John Tembo - Early Career

Early Career

Tembo was born on September 14, 1932 in Dedza District, Central Region. His father, Zenus Ungapake Tembo, was a minister of the Church of Central African Presbyterian (CCAP). He attended several primary schools before graduating to Blantyre Secondary School. He later went to study at the University of Roma in Lesotho, graduating in 1958 with a Bachelor of Arts in political philosophy. He had a brief stint as a teacher at Dedza Secondary School and later taught for two years at Robert Blake Secondary School in the central region district of Dowa in 1958.

In 1960, two years after Dr. Banda's arrival in the country from Ghana to lead the independence struggle from the British colonial rule, Tembo was invited to take up a parliamentary seat in Dedza South constituency, a seat he has occupied to this day.

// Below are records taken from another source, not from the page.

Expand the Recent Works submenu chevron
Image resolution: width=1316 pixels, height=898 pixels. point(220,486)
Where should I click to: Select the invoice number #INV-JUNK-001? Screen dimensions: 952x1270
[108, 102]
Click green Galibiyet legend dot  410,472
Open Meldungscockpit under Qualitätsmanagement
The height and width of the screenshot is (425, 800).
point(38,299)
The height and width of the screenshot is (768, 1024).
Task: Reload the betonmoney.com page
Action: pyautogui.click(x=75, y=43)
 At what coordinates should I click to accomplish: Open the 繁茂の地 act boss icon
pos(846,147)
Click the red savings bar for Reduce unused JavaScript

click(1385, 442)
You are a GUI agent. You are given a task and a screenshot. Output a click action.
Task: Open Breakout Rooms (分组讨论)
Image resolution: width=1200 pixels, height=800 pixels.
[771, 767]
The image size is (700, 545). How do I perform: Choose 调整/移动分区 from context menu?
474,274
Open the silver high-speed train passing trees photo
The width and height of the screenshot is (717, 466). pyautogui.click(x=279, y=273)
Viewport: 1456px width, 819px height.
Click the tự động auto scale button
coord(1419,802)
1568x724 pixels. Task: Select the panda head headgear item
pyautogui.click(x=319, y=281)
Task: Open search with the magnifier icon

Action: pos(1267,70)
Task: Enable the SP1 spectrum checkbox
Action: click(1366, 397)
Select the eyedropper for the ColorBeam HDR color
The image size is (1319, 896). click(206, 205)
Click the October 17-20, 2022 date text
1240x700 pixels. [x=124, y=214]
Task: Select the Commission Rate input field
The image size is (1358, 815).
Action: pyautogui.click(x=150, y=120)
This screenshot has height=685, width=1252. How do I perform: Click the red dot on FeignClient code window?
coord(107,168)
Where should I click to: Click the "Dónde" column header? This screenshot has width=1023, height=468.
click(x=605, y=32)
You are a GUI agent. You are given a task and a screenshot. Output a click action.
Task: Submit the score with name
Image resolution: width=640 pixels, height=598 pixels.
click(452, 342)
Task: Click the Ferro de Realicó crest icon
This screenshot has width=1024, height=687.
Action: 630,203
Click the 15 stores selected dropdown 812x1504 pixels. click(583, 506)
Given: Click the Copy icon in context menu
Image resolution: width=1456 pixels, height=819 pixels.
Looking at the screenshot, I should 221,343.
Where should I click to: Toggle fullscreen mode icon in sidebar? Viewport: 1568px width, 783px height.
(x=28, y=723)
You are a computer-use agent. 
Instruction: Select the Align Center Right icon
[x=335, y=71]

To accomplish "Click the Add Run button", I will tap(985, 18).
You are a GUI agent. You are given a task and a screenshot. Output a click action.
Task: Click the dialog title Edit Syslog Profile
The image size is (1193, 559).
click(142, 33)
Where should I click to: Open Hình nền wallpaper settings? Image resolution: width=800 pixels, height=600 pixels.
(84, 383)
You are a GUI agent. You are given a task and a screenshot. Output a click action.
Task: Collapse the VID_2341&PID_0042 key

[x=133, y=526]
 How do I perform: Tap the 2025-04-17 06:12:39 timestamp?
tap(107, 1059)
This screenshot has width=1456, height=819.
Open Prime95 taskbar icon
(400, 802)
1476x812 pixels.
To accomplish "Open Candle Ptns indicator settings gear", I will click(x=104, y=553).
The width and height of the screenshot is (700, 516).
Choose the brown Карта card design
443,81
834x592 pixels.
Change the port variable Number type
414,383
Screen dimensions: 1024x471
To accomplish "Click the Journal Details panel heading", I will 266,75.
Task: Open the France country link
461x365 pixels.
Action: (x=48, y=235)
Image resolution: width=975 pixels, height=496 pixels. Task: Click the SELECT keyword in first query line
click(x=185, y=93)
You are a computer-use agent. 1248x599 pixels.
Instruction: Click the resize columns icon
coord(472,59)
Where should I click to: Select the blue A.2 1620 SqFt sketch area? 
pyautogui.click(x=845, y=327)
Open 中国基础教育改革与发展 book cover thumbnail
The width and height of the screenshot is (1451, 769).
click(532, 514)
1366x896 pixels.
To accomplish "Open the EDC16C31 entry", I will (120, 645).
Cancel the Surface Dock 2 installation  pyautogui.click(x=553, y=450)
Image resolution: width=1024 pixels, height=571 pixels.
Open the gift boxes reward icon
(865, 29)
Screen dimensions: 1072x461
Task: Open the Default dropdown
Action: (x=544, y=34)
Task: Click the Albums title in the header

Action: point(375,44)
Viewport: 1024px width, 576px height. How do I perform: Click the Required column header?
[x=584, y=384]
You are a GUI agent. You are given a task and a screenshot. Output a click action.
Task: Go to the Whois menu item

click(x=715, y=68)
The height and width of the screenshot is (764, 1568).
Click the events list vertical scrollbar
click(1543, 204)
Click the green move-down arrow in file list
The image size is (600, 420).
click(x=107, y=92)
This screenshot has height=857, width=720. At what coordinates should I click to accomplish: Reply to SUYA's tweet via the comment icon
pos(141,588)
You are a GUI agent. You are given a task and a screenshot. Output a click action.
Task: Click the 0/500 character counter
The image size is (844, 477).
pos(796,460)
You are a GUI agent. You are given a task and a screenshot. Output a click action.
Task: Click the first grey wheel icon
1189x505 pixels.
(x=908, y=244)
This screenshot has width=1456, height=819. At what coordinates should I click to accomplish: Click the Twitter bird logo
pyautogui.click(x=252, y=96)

Tembo was elected to the legislative assembly of Nyasaland in 1961, three years before the country gained its independence and became the Republic of Malawi. He was the second Minister of Finance in Malawi after independence, succeeding Henry Phillips (later Sir Henry Phillips) in a post for which the intended candidate had been Dunduzu Chisiza; (Chisiza died in 1962 in a car crash). John Tembo was the only cabinet member not to resign in the notorious "Cabinet Crisis" of 1964, after which most of the President's closest lieutenants, their opposition to his policies thwarted, fled the country. (Chinua Achebe in 'A Man of the People' admits having used a real situation gleaned from the Hansards of a certain African country to portray his main character 'Chief Nanga', the heckler in parliament who hounded out the 'offensive minister' who had just resigned. Chief Nanga got one of the leftover ministerial post! One wonders which Hansards and which backbencher heckler Chinua Achebe was referring to!)